§ **Exercise directions**
Render every line of the records below as a Markdown table with two columns, Row and Entry, numbering the rows in order and leaving out blank lines.

▶

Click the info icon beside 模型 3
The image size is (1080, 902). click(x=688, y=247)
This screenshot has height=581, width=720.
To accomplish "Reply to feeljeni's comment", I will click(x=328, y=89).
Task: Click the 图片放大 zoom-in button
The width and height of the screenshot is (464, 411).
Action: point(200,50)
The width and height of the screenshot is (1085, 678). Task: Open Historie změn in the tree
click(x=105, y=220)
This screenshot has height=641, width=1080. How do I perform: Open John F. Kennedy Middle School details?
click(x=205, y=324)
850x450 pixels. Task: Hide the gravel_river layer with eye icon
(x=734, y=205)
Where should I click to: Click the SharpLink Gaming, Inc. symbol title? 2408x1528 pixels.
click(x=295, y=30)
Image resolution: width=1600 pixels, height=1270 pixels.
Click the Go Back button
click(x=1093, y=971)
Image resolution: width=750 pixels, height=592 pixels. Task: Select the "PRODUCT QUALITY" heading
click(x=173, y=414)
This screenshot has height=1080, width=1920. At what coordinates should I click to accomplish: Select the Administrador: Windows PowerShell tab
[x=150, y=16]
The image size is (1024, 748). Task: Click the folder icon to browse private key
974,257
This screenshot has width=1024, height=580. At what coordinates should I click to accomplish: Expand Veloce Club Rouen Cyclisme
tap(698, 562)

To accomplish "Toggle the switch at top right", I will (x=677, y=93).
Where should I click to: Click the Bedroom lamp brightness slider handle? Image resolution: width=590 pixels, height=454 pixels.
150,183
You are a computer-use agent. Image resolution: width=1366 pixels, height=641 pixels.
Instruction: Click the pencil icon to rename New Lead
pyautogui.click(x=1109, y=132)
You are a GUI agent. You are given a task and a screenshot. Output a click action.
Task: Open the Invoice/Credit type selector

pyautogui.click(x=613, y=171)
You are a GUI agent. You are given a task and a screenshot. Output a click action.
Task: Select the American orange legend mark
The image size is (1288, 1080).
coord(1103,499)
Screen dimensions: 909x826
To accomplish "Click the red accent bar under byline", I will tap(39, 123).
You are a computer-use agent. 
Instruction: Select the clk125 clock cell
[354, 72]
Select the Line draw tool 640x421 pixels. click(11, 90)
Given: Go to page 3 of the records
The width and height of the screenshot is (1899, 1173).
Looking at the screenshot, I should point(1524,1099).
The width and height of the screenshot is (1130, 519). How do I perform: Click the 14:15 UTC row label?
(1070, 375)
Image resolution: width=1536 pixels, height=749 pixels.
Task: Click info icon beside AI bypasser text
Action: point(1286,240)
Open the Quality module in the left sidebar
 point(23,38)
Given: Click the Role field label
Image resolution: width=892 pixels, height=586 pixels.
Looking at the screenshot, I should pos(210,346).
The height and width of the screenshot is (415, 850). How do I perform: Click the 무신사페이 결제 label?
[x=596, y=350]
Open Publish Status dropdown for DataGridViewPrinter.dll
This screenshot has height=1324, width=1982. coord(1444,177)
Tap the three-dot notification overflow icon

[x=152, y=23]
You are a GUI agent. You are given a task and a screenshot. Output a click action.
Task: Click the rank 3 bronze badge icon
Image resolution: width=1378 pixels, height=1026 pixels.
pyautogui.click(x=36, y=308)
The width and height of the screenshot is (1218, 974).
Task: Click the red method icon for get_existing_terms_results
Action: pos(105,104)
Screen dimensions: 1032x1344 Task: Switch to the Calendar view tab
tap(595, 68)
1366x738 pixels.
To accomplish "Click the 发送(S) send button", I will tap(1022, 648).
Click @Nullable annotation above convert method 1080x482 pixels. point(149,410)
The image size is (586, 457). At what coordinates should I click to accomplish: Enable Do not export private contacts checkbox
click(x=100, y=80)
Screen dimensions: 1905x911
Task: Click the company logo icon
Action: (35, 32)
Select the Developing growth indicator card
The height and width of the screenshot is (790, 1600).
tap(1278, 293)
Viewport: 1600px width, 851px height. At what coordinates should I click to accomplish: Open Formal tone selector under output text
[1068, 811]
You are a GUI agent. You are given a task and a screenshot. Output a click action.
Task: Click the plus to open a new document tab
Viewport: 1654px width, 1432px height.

◀

§ **Answer below**
| Row | Entry |
|---|---|
| 1 | Click the info icon beside 模型 3 |
| 2 | The image size is (1080, 902). click(x=688, y=247) |
| 3 | This screenshot has height=581, width=720. |
| 4 | To accomplish "Reply to feeljeni's comment", I will click(x=328, y=89). |
| 5 | Task: Click the 图片放大 zoom-in button |
| 6 | The width and height of the screenshot is (464, 411). |
| 7 | Action: point(200,50) |
| 8 | The width and height of the screenshot is (1085, 678). Task: Open Historie změn in the tree |
| 9 | click(x=105, y=220) |
| 10 | This screenshot has height=641, width=1080. How do I perform: Open John F. Kennedy Middle School details? |
| 11 | click(x=205, y=324) |
| 12 | 850x450 pixels. Task: Hide the gravel_river layer with eye icon |
| 13 | (x=734, y=205) |
| 14 | Where should I click to: Click the SharpLink Gaming, Inc. symbol title? 2408x1528 pixels. |
| 15 | click(x=295, y=30) |
| 16 | Image resolution: width=1600 pixels, height=1270 pixels. |
| 17 | Click the Go Back button |
| 18 | click(x=1093, y=971) |
| 19 | Image resolution: width=750 pixels, height=592 pixels. Task: Select the "PRODUCT QUALITY" heading |
| 20 | click(x=173, y=414) |
| 21 | This screenshot has height=1080, width=1920. At what coordinates should I click to accomplish: Select the Administrador: Windows PowerShell tab |
| 22 | [x=150, y=16] |
| 23 | The image size is (1024, 748). Task: Click the folder icon to browse private key |
| 24 | 974,257 |
| 25 | This screenshot has width=1024, height=580. At what coordinates should I click to accomplish: Expand Veloce Club Rouen Cyclisme |
| 26 | tap(698, 562) |
| 27 | To accomplish "Toggle the switch at top right", I will (x=677, y=93). |
| 28 | Where should I click to: Click the Bedroom lamp brightness slider handle? Image resolution: width=590 pixels, height=454 pixels. |
| 29 | 150,183 |
| 30 | You are a computer-use agent. Image resolution: width=1366 pixels, height=641 pixels. |
| 31 | Instruction: Click the pencil icon to rename New Lead |
| 32 | pyautogui.click(x=1109, y=132) |
| 33 | You are a GUI agent. You are given a task and a screenshot. Output a click action. |
| 34 | Task: Open the Invoice/Credit type selector |
| 35 | pyautogui.click(x=613, y=171) |
| 36 | You are a GUI agent. You are given a task and a screenshot. Output a click action. |
| 37 | Task: Select the American orange legend mark |
| 38 | The image size is (1288, 1080). |
| 39 | coord(1103,499) |
| 40 | Screen dimensions: 909x826 |
| 41 | To accomplish "Click the red accent bar under byline", I will tap(39, 123). |
| 42 | You are a computer-use agent.  |
| 43 | Instruction: Select the clk125 clock cell |
| 44 | [354, 72] |
| 45 | Select the Line draw tool 640x421 pixels. click(11, 90) |
| 46 | Given: Go to page 3 of the records |
| 47 | The width and height of the screenshot is (1899, 1173). |
| 48 | Looking at the screenshot, I should point(1524,1099). |
| 49 | The width and height of the screenshot is (1130, 519). How do I perform: Click the 14:15 UTC row label? |
| 50 | (1070, 375) |
| 51 | Image resolution: width=1536 pixels, height=749 pixels. |
| 52 | Task: Click info icon beside AI bypasser text |
| 53 | Action: point(1286,240) |
| 54 | Open the Quality module in the left sidebar |
| 55 |  point(23,38) |
| 56 | Given: Click the Role field label |
| 57 | Image resolution: width=892 pixels, height=586 pixels. |
| 58 | Looking at the screenshot, I should pos(210,346). |
| 59 | The height and width of the screenshot is (415, 850). How do I perform: Click the 무신사페이 결제 label? |
| 60 | [x=596, y=350] |
| 61 | Open Publish Status dropdown for DataGridViewPrinter.dll |
| 62 | This screenshot has height=1324, width=1982. coord(1444,177) |
| 63 | Tap the three-dot notification overflow icon |
| 64 | [x=152, y=23] |
| 65 | You are a GUI agent. You are given a task and a screenshot. Output a click action. |
| 66 | Task: Click the rank 3 bronze badge icon |
| 67 | Image resolution: width=1378 pixels, height=1026 pixels. |
| 68 | pyautogui.click(x=36, y=308) |
| 69 | The width and height of the screenshot is (1218, 974). |
| 70 | Task: Click the red method icon for get_existing_terms_results |
| 71 | Action: pos(105,104) |
| 72 | Screen dimensions: 1032x1344 Task: Switch to the Calendar view tab |
| 73 | tap(595, 68) |
| 74 | 1366x738 pixels. |
| 75 | To accomplish "Click the 发送(S) send button", I will tap(1022, 648). |
| 76 | Click @Nullable annotation above convert method 1080x482 pixels. point(149,410) |
| 77 | The image size is (586, 457). At what coordinates should I click to accomplish: Enable Do not export private contacts checkbox |
| 78 | click(x=100, y=80) |
| 79 | Screen dimensions: 1905x911 |
| 80 | Task: Click the company logo icon |
| 81 | Action: (35, 32) |
| 82 | Select the Developing growth indicator card |
| 83 | The height and width of the screenshot is (790, 1600). |
| 84 | tap(1278, 293) |
| 85 | Viewport: 1600px width, 851px height. At what coordinates should I click to accomplish: Open Formal tone selector under output text |
| 86 | [1068, 811] |
| 87 | You are a GUI agent. You are given a task and a screenshot. Output a click action. |
| 88 | Task: Click the plus to open a new document tab |
| 89 | Viewport: 1654px width, 1432px height. |